Philip Leder | |
Birth Date: | 19 November 1934 |
Birth Place: | Washington, D.C. |
Death Place: | Chestnut Hill, Massachusetts, U.S. |
Alma Mater: | Harvard University (M.D., 1960)[1] |
Philip Leder (November 19, 1934 – February 2, 2020) was an American geneticist.
Leder was born in Washington, D.C., and studied at Harvard University, graduating in 1956. In 1960, he graduated from Harvard Medical School and completed his medical residency at the University of Minnesota.
Leder made several contributions in each decade of the modern genetics era from the 1960s through the 1990s. He may be best known for his early work with Marshall Nirenberg in the elucidation of the genetic code and the Nirenberg and Leder experiment. Since then, he has made several contributions in the fields of molecular genetics, immunology and the genetics of cancer. His group defined the base sequence of a complete mammalian gene (the gene for beta globin), which enabled him to determine its organization in detail, including its associated control signals. His research into the structure of genes which carry the code for antibody molecules was of major significance. The main focus of this inquiry was the question of how the vast diversity of antibody molecules is formed by a limited number of encoded genes. Leder's work on antibody genes was later extended to research into Burkitt's lymphoma, a tumour of antibody-producing cells, which involves the oncogene c-myc. This was crucial in understanding the origin of this type of tumor. In 1988, Leder and Timothy Stewart were granted the first patent on a genetically engineered animal. This animal, a mouse which had genes injected into its embryo to increase susceptibility to cancer, became known as the "oncomouse" and has been used in the laboratory study of cancer therapies.

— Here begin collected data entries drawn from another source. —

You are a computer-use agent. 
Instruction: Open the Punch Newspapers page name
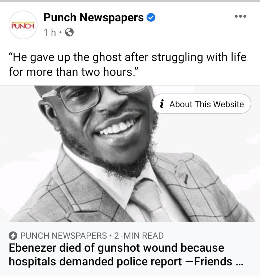click(x=94, y=18)
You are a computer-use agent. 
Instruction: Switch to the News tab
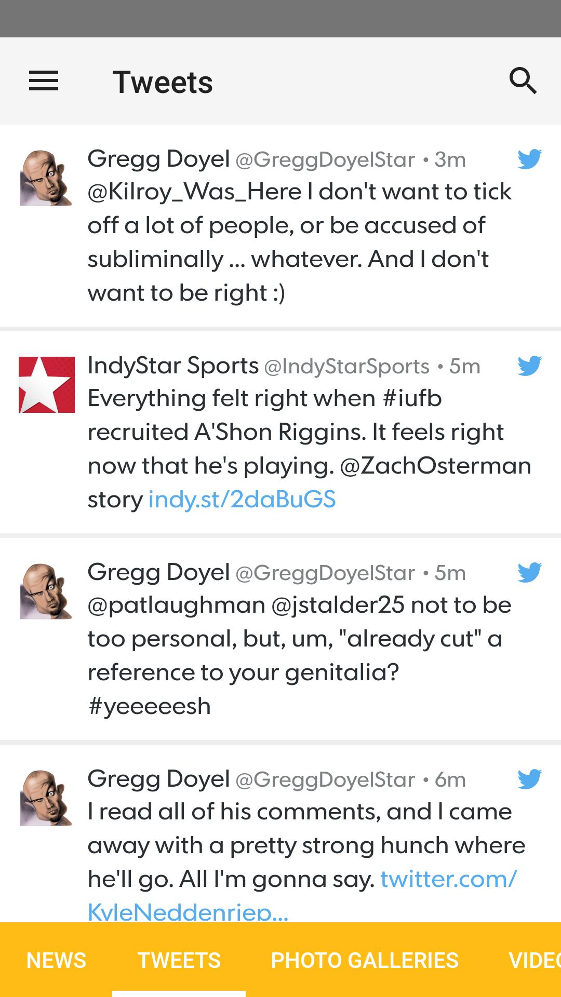[56, 961]
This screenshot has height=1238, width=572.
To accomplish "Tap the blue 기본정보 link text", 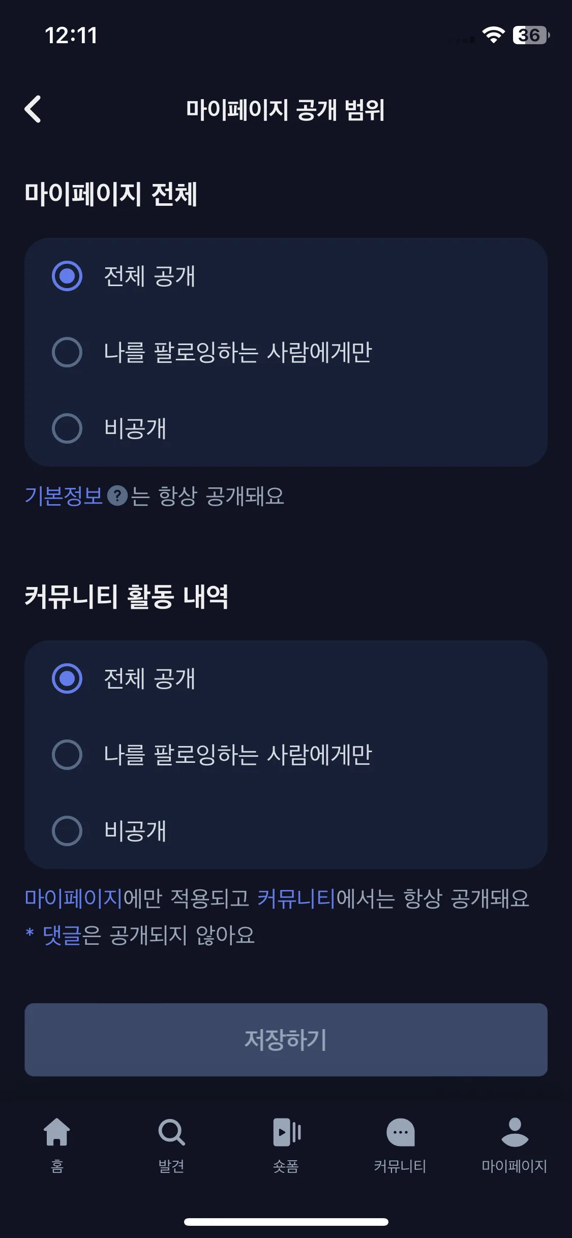I will pyautogui.click(x=64, y=496).
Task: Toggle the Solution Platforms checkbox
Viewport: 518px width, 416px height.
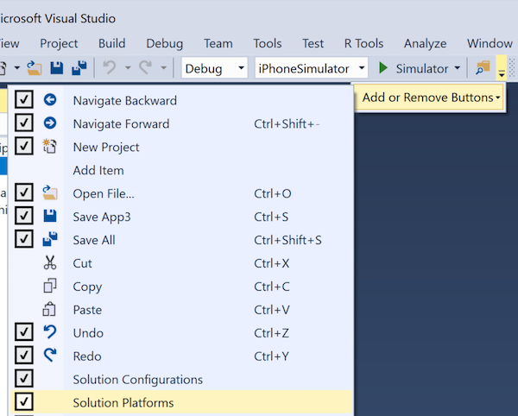Action: [x=24, y=402]
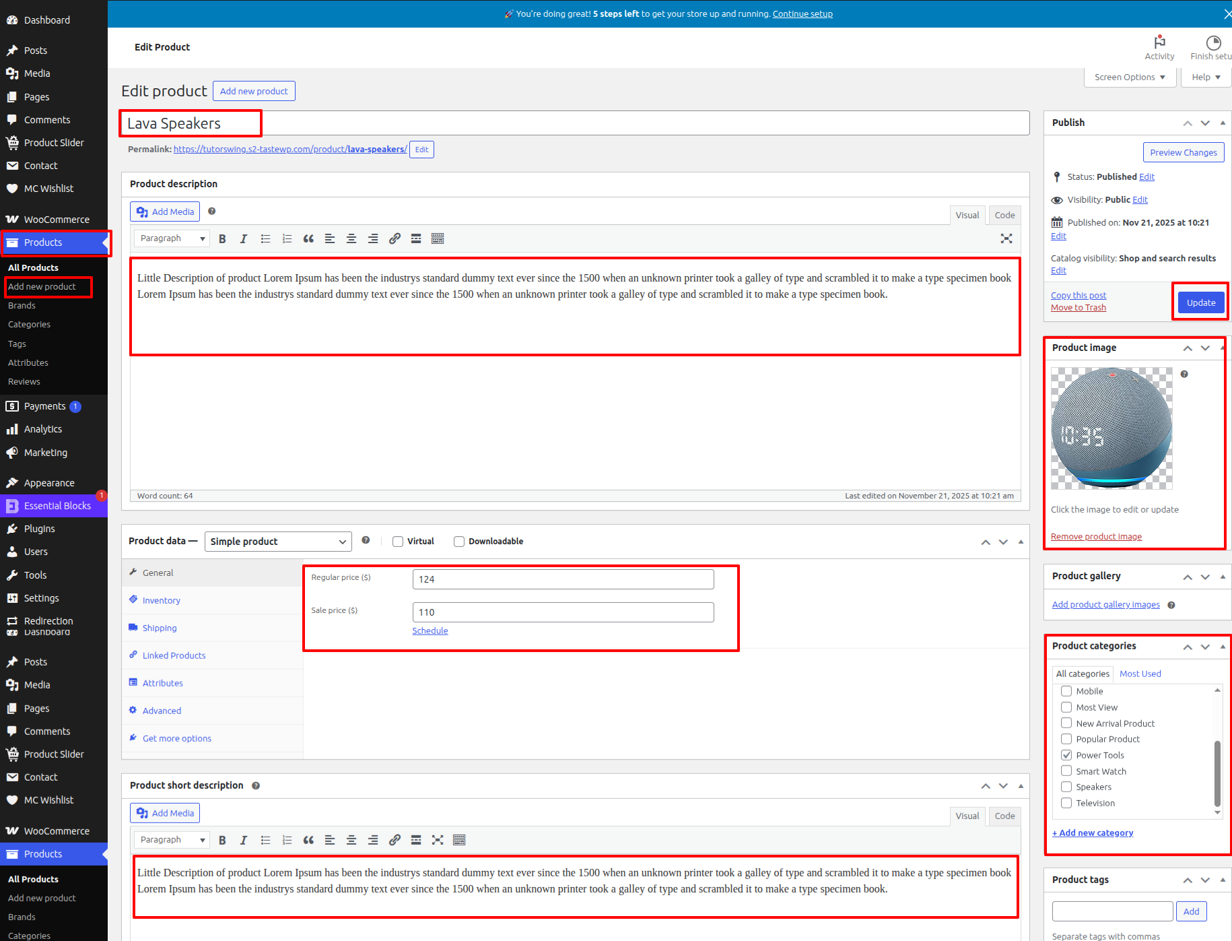1232x941 pixels.
Task: Open the Inventory product data tab
Action: pyautogui.click(x=162, y=600)
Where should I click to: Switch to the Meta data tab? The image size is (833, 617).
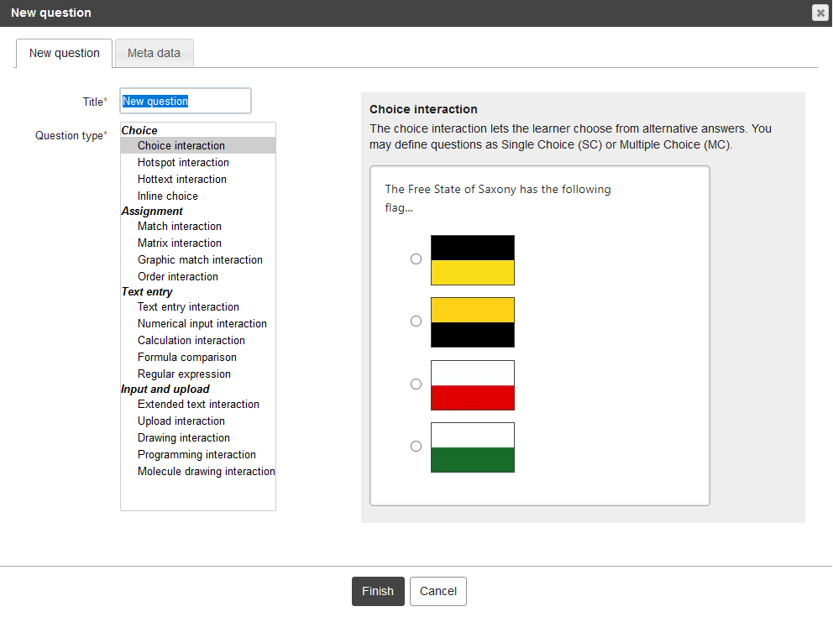coord(154,53)
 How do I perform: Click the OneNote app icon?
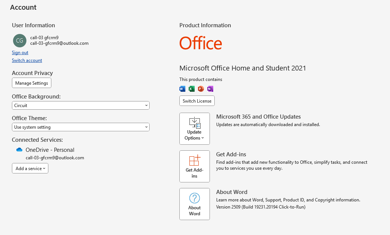coord(210,89)
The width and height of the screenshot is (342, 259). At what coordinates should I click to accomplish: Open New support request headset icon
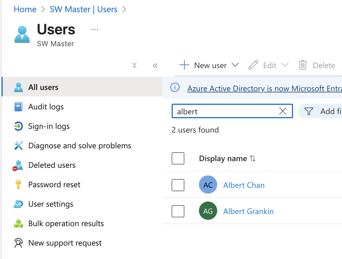[x=18, y=243]

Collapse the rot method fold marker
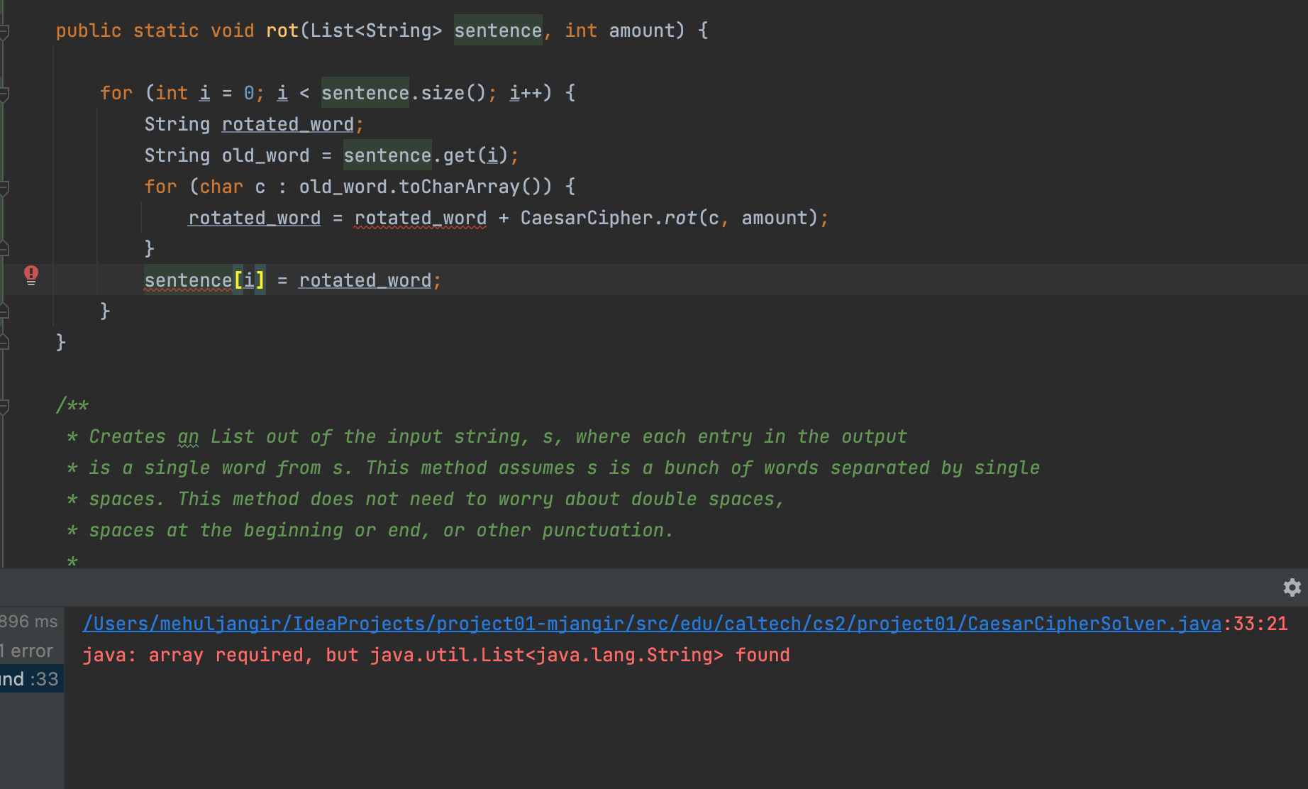[4, 31]
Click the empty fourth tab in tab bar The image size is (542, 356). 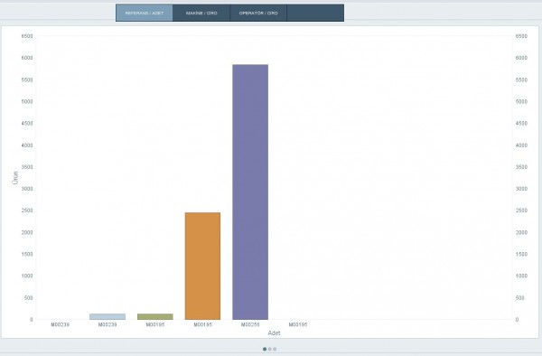[x=315, y=14]

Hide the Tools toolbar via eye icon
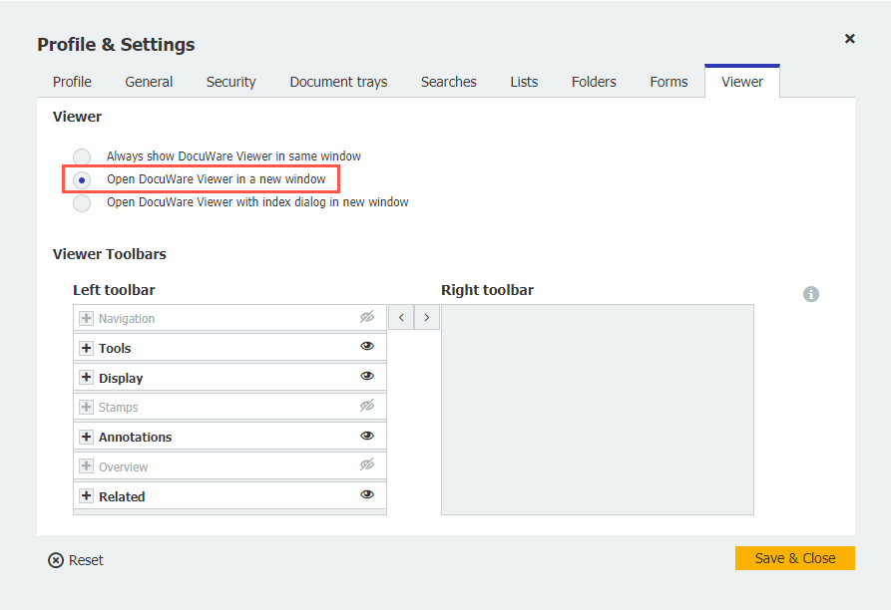367,347
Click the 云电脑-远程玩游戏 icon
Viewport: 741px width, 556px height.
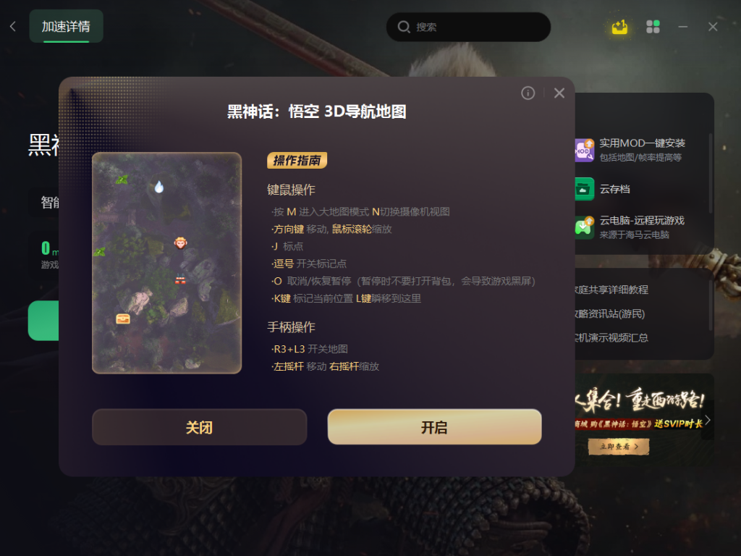(x=585, y=227)
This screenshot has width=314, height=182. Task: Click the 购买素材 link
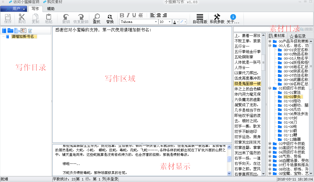[53, 2]
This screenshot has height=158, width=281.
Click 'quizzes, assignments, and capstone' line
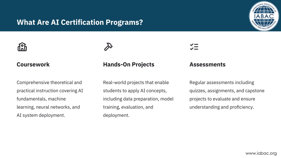coord(227,91)
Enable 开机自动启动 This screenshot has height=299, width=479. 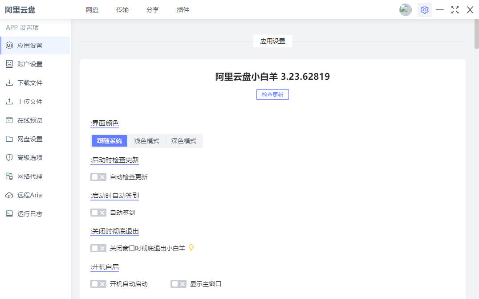click(98, 283)
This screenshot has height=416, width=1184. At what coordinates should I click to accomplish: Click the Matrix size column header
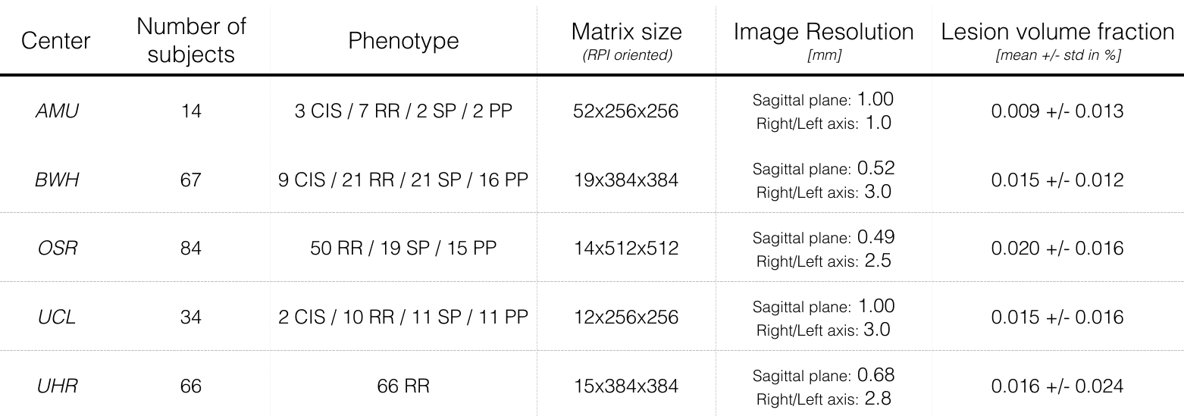click(626, 32)
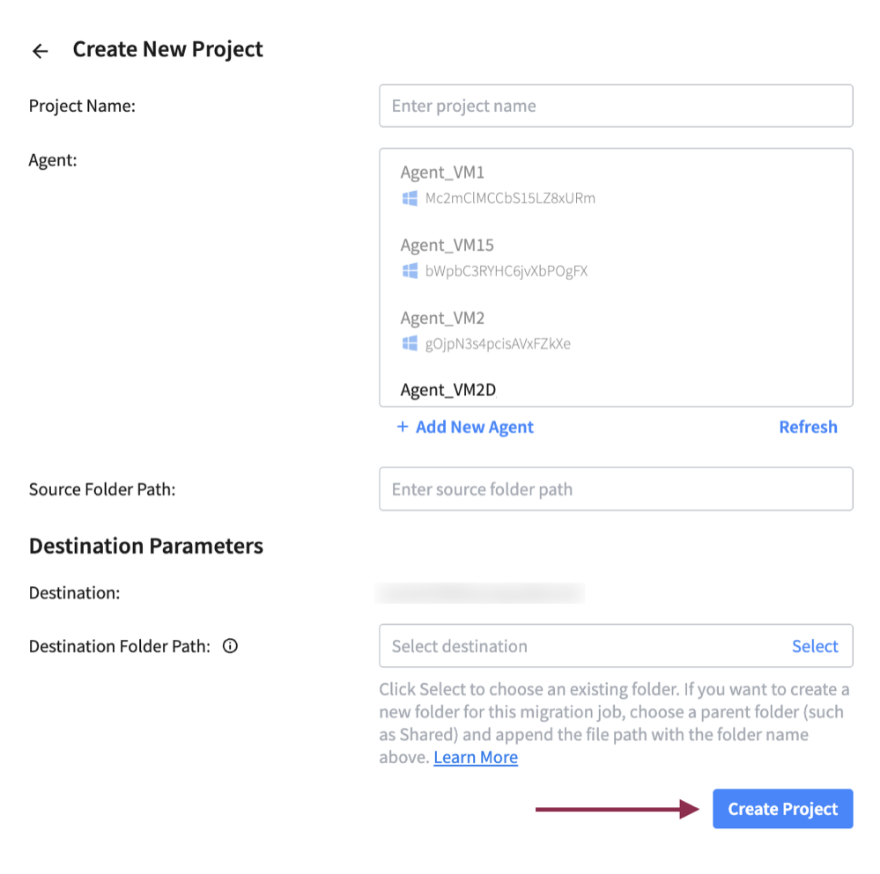880x874 pixels.
Task: Pick the Agent_VM2 entry
Action: (x=442, y=318)
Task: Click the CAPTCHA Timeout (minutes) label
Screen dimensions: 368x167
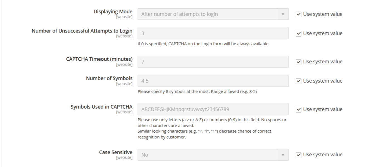Action: click(x=99, y=59)
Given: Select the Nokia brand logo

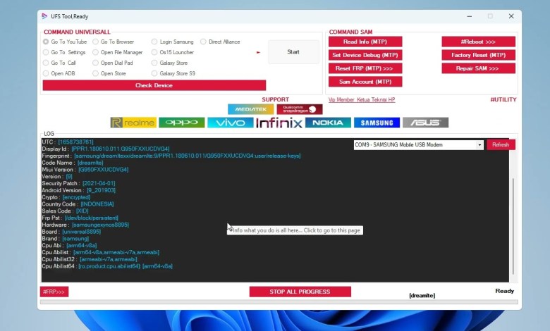Looking at the screenshot, I should point(328,123).
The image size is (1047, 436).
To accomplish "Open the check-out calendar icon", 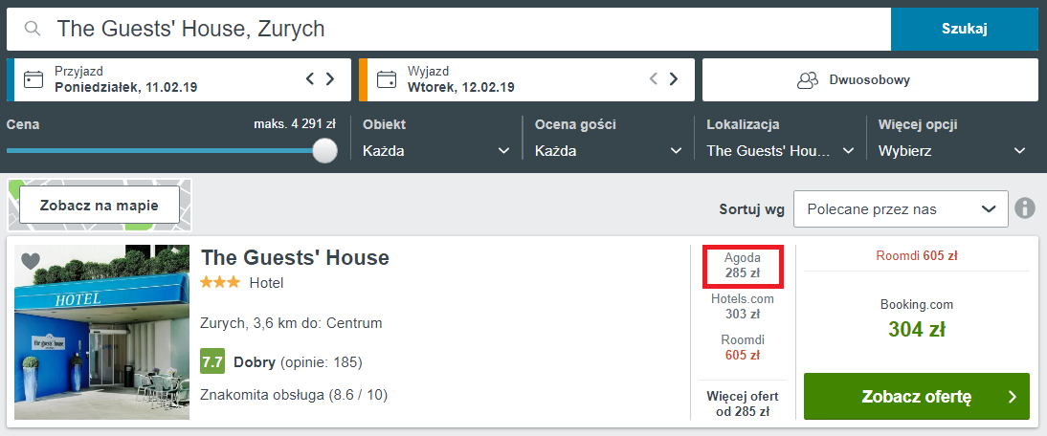I will pos(387,79).
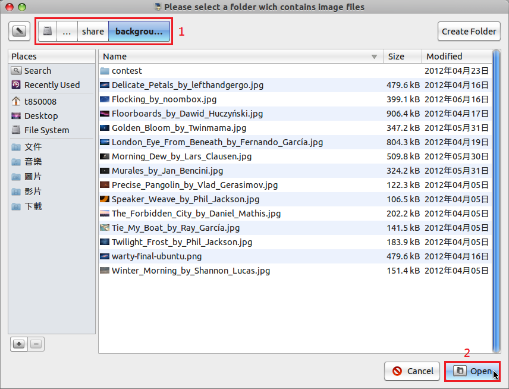Go to t850008 home folder

point(40,102)
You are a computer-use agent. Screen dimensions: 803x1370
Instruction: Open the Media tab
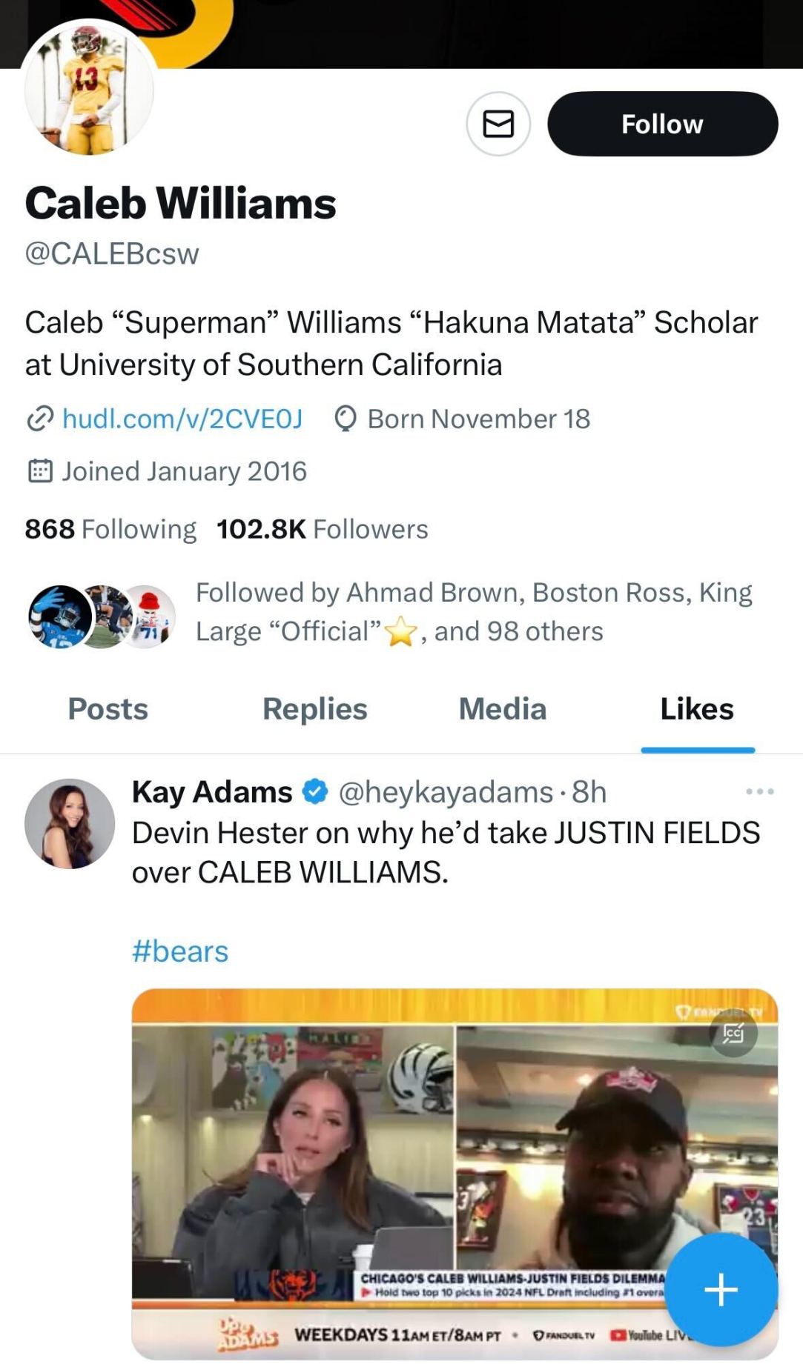tap(502, 709)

In 1968, Leder headed the Biochemistry Department of the Graduate Program of the Foundation for Advanced Education in the Sciences at the National Institute of Health. In 1972 he was appointed director of the Laboratory for Molecular Genetics at the same institution and remained in that post until 1980, when he returned to Harvard Medical School as the founder of the newly formed Department of Genetics, occupying the John Emory Andrus Chair. He retired from this position in 2008 and died of complications from Parkinson's disease on February 2, 2020.[2]
Leder has been awarded various honors and was a member of the National Academy of Sciences, the American Academy of Arts and Sciences and the Institute of Medicine. His many prizes include the Golden Plate Award of the American Academy of Achievement (1981),[3] the Lasker Award (1987), the National Medal of Science (1991), the Harvey Prize, and the Heineken Prize awarded by the Royal Netherlands Academy of Arts and Sciences. In November 2015 he has been awarded an honorary doctoral degree from the Medical Faculty of the University of Basel for his lifetime achievements.